* DOCUMENT SEGMENT *

______________________________

This conference is appropriate for anyone who has regular contact with LGBTQ patients seeking medical or mental health care, especially front-line staff, nurses, doctors, therapists, psychiatrists, blended case managers, etc. It is important to understand that medical and mental health are inextricably linked, with experiences, positive or negative, in one area affecting possible outcomes in the other. This is about the overall wellness of LGBTQ patients, and each is just as important as the other.
The LGBTQ+ Provider Training Conference takes place on May 31, 2019 at the Ambassador Conference Center in Erie, PA. Please contact Haylee Esposito at 814-877-5691 or by email at firstname.lastname@example.org with any questions. You can register for the conference at http://ccehs.upmc.com.

______________________________

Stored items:
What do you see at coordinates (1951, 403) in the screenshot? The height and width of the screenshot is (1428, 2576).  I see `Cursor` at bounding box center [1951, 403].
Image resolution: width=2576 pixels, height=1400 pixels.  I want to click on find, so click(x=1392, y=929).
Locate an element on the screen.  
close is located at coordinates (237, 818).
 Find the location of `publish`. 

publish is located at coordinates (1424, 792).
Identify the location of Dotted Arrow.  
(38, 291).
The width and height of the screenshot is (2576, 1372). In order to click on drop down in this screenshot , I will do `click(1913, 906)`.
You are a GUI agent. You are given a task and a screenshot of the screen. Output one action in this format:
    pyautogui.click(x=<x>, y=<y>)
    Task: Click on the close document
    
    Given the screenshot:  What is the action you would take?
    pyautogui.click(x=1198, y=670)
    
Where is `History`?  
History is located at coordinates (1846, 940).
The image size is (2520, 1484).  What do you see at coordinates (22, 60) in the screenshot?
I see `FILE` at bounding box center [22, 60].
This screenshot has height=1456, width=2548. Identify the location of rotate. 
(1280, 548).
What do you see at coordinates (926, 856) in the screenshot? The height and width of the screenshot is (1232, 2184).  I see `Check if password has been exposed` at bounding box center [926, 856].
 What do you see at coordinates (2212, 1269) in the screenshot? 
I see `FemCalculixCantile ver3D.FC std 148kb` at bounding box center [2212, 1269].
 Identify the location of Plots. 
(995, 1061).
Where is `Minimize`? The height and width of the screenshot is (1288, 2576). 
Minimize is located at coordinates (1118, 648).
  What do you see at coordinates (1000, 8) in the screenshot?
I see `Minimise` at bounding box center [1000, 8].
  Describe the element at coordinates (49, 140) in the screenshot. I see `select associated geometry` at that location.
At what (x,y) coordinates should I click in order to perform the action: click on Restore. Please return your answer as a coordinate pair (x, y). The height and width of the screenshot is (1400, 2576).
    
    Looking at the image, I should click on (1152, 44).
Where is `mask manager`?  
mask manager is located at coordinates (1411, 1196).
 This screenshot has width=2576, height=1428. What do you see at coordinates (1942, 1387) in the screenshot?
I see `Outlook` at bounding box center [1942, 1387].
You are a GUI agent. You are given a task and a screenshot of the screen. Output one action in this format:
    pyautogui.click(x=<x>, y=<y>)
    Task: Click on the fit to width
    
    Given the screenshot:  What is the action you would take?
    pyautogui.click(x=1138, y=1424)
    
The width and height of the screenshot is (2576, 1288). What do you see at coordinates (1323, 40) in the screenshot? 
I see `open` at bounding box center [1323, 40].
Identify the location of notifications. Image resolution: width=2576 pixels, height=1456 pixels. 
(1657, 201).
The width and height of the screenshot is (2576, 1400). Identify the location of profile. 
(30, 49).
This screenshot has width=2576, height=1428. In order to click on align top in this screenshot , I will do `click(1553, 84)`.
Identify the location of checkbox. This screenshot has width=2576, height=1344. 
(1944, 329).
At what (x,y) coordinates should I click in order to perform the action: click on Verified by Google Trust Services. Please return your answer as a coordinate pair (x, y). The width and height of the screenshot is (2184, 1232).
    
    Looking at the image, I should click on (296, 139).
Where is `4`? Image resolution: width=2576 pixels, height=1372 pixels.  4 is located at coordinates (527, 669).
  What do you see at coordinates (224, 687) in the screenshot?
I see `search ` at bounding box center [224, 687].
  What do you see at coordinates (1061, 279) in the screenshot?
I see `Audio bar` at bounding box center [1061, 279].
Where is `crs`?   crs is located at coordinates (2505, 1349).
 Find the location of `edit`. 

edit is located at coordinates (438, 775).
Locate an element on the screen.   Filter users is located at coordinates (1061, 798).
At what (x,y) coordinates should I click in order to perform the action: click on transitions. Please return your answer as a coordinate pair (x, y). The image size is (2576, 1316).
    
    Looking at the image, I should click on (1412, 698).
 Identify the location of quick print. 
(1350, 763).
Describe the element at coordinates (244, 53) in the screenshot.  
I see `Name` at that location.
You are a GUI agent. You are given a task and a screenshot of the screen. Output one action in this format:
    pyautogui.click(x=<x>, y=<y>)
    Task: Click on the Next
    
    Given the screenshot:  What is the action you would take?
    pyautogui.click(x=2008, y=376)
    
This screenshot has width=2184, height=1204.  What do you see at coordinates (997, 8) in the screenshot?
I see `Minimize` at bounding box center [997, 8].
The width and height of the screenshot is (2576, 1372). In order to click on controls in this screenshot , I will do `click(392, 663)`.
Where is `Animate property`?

______________________________

* ASSIGNMENT *
Reproduce word for word the part of the conference announcement starting at "This conference is" and ending at "as the other.".

* REPLY *
This conference is appropriate for anyone who has regular contact with LGBTQ patients seeking medical or mental health care, especially front-line staff, nurses, doctors, therapists, psychiatrists, blended case managers, etc. It is important to understand that medical and mental health are inextricably linked, with experiences, positive or negative, in one area affecting possible outcomes in the other. This is about the overall wellness of LGBTQ patients, and each is just as important as the other.